WASHINGTON (Reuters) - U.S. producer prices shot up by an unexpectedly large 1.9 percent last month, the biggest gain in more than 15 years, as energy costs surged in the wake of hurricanes that devastated the U.S. Gulf Coast, a government report showed on Tuesday.
However, outside of volatile food and energy costs, (oh, by all means remove the volatility)
prices received by farms, factories and refineries rose a relatively subdued 0.3 percent, the Labor Department said.
Stock prices fell on the producer price report, which kept alive concerns over inflation and profit pressures, and the likelihood of further interest-rate hikes from the Federal Reserve.
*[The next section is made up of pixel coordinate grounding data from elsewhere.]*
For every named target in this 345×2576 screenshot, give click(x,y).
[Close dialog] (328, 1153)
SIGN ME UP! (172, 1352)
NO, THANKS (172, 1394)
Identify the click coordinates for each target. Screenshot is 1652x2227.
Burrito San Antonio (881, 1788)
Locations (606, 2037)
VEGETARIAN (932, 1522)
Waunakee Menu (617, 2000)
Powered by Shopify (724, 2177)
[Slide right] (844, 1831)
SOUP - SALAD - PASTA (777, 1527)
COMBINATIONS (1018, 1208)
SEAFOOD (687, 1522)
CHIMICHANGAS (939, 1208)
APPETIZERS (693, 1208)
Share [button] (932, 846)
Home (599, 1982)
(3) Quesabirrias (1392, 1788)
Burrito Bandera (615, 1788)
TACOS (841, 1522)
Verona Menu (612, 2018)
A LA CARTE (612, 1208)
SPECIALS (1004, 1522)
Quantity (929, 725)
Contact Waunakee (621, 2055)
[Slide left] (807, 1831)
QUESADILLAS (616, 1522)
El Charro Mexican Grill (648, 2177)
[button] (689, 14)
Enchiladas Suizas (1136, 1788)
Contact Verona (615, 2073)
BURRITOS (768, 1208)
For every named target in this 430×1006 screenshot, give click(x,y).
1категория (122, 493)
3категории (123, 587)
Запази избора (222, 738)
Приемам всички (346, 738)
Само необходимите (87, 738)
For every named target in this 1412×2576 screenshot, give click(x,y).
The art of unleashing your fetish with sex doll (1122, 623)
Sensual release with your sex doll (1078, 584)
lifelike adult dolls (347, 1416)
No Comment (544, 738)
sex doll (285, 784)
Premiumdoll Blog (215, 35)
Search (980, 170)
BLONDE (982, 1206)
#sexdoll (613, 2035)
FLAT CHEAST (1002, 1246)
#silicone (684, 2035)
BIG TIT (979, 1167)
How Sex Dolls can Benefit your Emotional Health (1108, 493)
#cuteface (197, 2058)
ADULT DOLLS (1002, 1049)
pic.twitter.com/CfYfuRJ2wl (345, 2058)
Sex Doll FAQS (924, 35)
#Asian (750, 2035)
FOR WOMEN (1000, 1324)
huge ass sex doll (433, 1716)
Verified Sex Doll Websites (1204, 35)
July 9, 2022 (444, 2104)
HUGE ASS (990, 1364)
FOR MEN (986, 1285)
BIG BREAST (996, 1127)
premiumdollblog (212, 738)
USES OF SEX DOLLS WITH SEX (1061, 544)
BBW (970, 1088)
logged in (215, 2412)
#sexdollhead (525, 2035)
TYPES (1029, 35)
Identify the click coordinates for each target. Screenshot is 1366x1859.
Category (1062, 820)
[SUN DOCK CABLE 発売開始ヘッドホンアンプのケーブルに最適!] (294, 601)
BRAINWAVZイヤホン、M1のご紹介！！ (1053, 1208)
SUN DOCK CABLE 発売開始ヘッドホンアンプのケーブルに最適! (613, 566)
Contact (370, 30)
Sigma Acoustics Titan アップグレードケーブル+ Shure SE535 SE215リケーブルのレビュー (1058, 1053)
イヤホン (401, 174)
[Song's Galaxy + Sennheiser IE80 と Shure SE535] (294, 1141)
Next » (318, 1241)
And who, pray tell, found this information to be unexpected? Why, it's our old friends ...
Wall Street economists had expected producer prices to rise just 1.1 percent, with prices outside of food and energy up a tame 0.2 percent.
Analysts were divided on the degree to which the higher costs producers face from energy prices would feed through to the prices consumers pay.
Energy prices at the producer level soared 7.1 percent in September, the biggest jump since October 1990, while food prices gained 1.4 percent, the largest rise in nearly a year.
"The real question is whether companies will squeeze their (profit) margins as costs increase or if they are going to increase prices," said Michael Metz, chief investment strategist at Oppenheimer Holdings Inc. in New York. "I think they will increase prices."
Batten down the hatches, people, we're in for rough waters.